Мэгги пересекла холл и позвала:

– Бренда, ты здесь, дорогая?

Но Бренда в этот момент уже входила в двери магазина «Хрустящие кремовые пончики» в нескольких кварталах от офиса. При мысли, что Бебс Бингингтон достанется компания Хейзел, ее затошнило. Требовался пончик, причем срочно. Бренда уселась за стойку, посмотрела в глаза официантке и сказала:

– Дюжину глазированных, дюжину ассорти и четыре булочки с корицей, это с собой. И принесите кофе и два пончика с повидлом, это здесь.

Зазвонил мобильный, но она не стала брать. Наверное, куратор «Анонимных обжор», утром она не позвонила. Но Бренда была не в настроении, и нечего ее спасать от самой себя.

Через десять минут, когда Бренда готовилась вонзить зубы во второй пончик, сзади раздался знакомый голос:

– А ну. Бренда, прочь от стойки!

Это была Тиронда, ее кураторша из «Анонимных обжор»!

– Ты меня слышала. Прочь от этих пончиков. Положи пончик на стол, живо!

Бренда знала, что с Тирондой шутки плохи: полицейская на пенсии ростом в шесть футов[31] могла запросто покалечить, если захочет. Бренда медленно опустила надкусанный пончик на тарелку, и Тиронда тут же ухватила ее за сумку и поволокла к выходу. Девушка–официантка крикнула:

– А как же ваш заказ на вынос, уже не нужен?

– Нет, не нужен! – рявкнула Тиронда.

Бренда сегодня не только потеряла работу, но ее еще выдала эта предательница Мейми Лу Браун из «Анонимных обжор»: случайно проезжая мимо, она заметила напротив магазина пончиков машину Бренды с рекламой агентства «Красная гора». А все эта чертова машина виновата! В некоторые дни лучше не выбираться из постели до вечера.

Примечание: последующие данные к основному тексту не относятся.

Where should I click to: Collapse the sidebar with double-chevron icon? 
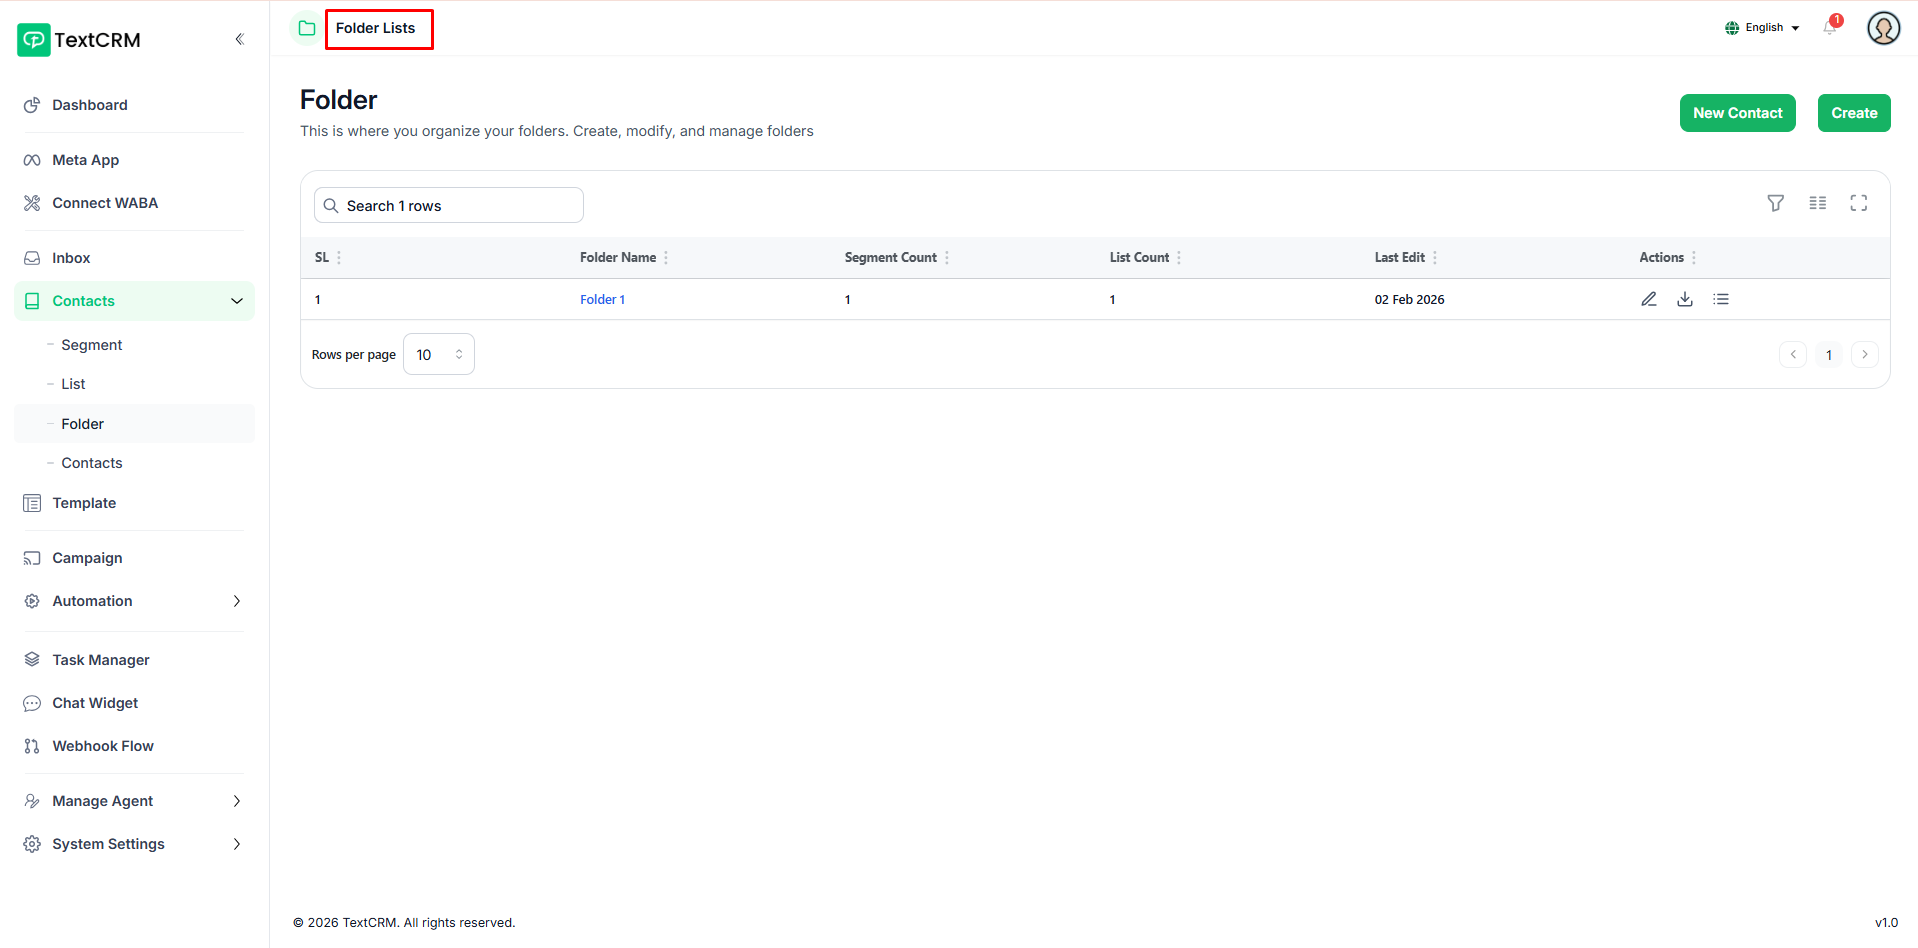[239, 40]
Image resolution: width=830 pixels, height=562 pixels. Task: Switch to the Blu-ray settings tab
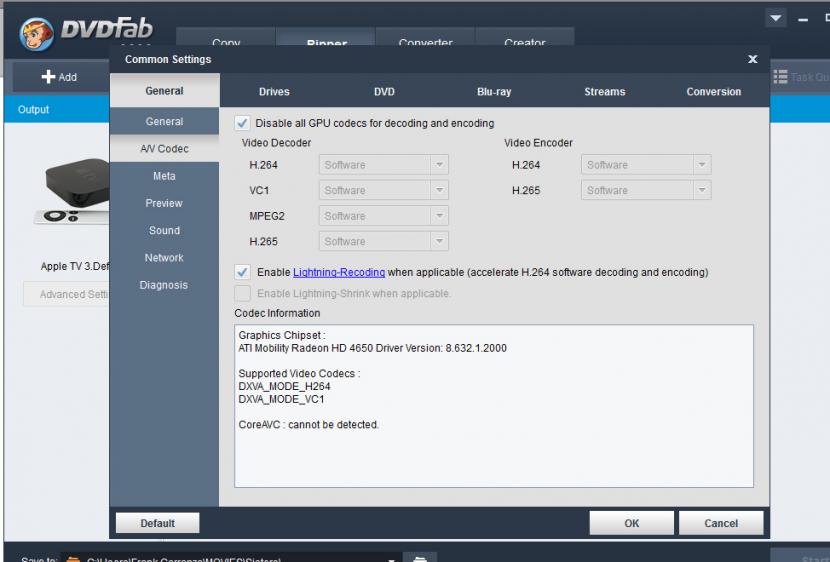click(494, 92)
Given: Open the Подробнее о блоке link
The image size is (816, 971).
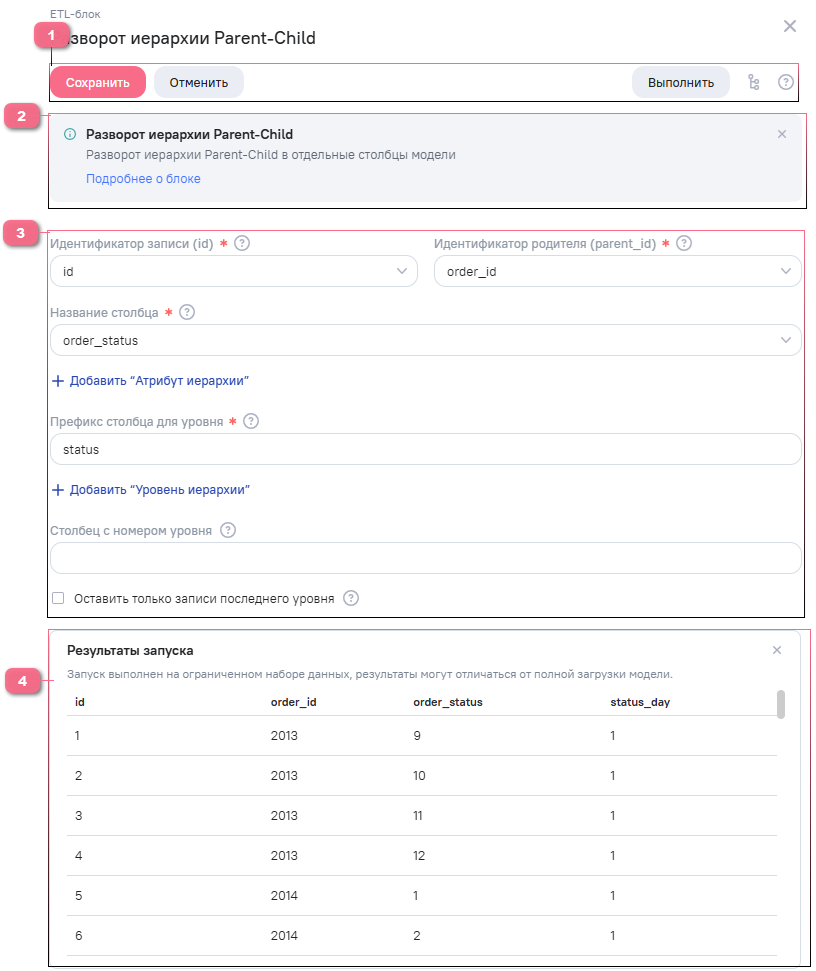Looking at the screenshot, I should tap(143, 179).
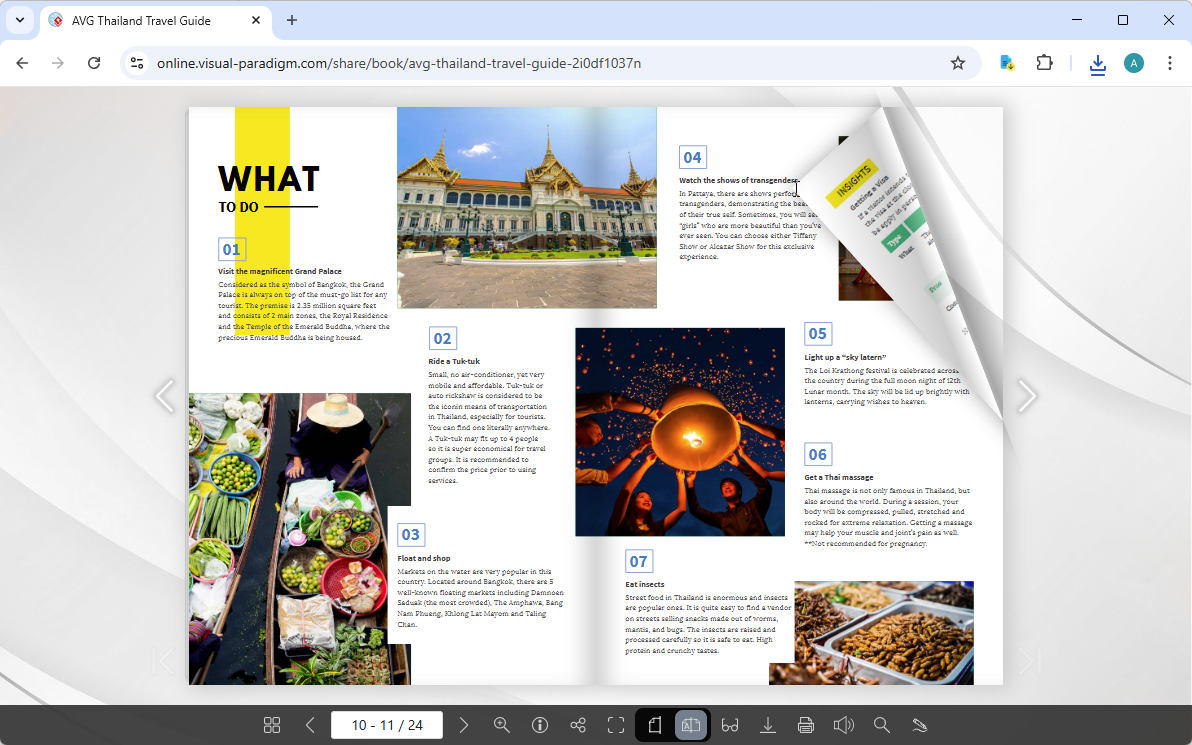This screenshot has width=1192, height=745.
Task: Enter fullscreen presentation mode
Action: tap(616, 724)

Мэгги в который раз набирала номер Бренды, хотя ей и самой было несладко. Столько трудов – и все впустую: Бебс Бингингтон все же угробит «Гребешок». И с чего это она решила, что жизнь прекрасна?


На следующий день их худшие опасения оправдались. Компанию продали настолько молниеносно, будто все документы подготовили заранее, еще до того, как умер Малыш Гарри. Через четыре дня явился адвокат Бебс и объяснил, что им дается две недели, чтобы очистить помещение, а по истечении этого срока вся существующая в их распоряжении собственность по контракту сливается с собственностью компании, владеющей контрольным пакетом акций. И в последний день они обязаны вернуть взятые в аренду автомобили.

– Полагаю, выходного пособия нам не полагается? – вопросила Этель.

Адвокат покачал головой:

– Нет, к сожалению, новый владелец считает, что уведомления за две недели вполне достаточно.

– То есть после сорока семи лет работы в компании – «Вот ваша шляпа, вы, кажется, спешите». Купить бы бутылку шампанского и долбануть ее по башке.

Адвокат улыбнулся.

– Понимаю ваши чувства, миссис Клип, – сказал он, вытягивая из портфеля очередную стопку бумаг. – Однако на вашем месте я бы так не волновался. Предыдущий владелец. Хейзел Уизенкнот, оставила определенные распоряжения, которые, думаю, всех вас более чем устроят.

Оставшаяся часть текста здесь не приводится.